__What you have to do__
The listing below contains a span that opens with the line containing "Viewport: 772px width, 600px height." and closes with the line containing "This screenshot has height=930, width=1288.". Return that span exactly.

__Dataset records__
++++++++++
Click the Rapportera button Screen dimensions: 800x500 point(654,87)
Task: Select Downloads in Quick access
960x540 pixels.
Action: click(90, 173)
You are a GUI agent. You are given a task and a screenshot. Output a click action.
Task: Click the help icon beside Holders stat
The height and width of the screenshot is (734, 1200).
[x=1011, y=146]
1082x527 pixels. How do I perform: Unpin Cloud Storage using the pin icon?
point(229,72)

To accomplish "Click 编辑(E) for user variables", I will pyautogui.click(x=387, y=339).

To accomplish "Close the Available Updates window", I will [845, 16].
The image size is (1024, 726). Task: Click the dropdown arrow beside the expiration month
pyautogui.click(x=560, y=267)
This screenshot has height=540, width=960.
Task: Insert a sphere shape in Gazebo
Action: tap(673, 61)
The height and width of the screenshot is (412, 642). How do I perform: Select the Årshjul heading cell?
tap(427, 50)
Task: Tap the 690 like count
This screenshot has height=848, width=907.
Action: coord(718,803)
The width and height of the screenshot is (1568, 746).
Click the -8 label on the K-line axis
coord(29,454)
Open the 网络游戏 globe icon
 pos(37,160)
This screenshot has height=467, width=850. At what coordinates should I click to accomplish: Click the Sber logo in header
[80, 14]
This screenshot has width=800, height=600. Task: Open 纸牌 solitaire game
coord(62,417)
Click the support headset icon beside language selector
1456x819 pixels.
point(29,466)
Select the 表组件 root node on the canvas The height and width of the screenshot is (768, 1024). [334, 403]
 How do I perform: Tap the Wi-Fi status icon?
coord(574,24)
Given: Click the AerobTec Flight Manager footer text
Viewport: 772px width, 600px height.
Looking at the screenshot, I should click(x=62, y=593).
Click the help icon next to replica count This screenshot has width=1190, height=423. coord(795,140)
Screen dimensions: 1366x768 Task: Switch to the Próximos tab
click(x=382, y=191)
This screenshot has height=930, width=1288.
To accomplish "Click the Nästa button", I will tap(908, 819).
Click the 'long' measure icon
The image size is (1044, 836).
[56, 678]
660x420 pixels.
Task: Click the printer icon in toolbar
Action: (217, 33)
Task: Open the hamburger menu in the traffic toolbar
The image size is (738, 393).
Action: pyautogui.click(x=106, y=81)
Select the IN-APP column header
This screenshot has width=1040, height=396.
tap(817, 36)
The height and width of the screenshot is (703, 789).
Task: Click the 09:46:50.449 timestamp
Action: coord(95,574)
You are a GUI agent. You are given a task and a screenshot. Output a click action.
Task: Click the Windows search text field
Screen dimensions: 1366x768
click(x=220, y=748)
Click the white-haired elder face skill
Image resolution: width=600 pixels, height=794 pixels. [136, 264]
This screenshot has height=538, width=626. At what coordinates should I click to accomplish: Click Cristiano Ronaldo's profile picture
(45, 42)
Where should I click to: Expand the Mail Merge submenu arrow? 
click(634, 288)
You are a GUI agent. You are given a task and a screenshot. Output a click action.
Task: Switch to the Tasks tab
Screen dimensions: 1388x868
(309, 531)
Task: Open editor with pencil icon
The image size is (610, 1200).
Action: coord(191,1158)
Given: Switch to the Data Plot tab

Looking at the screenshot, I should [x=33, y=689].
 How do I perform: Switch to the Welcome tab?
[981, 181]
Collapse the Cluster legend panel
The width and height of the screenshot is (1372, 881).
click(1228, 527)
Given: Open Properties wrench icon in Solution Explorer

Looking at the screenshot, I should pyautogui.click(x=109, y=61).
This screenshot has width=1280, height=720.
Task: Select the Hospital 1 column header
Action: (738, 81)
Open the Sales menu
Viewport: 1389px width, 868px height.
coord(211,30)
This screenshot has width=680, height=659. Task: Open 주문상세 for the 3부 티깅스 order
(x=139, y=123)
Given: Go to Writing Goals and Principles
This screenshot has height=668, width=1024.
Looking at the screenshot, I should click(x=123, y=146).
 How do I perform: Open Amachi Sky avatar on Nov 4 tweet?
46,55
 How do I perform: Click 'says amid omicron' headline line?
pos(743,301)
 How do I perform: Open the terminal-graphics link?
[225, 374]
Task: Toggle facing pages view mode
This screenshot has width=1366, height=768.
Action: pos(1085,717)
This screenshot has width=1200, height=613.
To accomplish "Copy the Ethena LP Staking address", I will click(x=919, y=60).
++++++++++
__Solved exercise__
Viewport: 772px width, 600px height.
Looking at the screenshot, I should click(x=62, y=593).
Click the help icon next to replica count This screenshot has width=1190, height=423. coord(795,140)
Screen dimensions: 1366x768 Task: Switch to the Próximos tab
click(x=382, y=191)
This screenshot has height=930, width=1288.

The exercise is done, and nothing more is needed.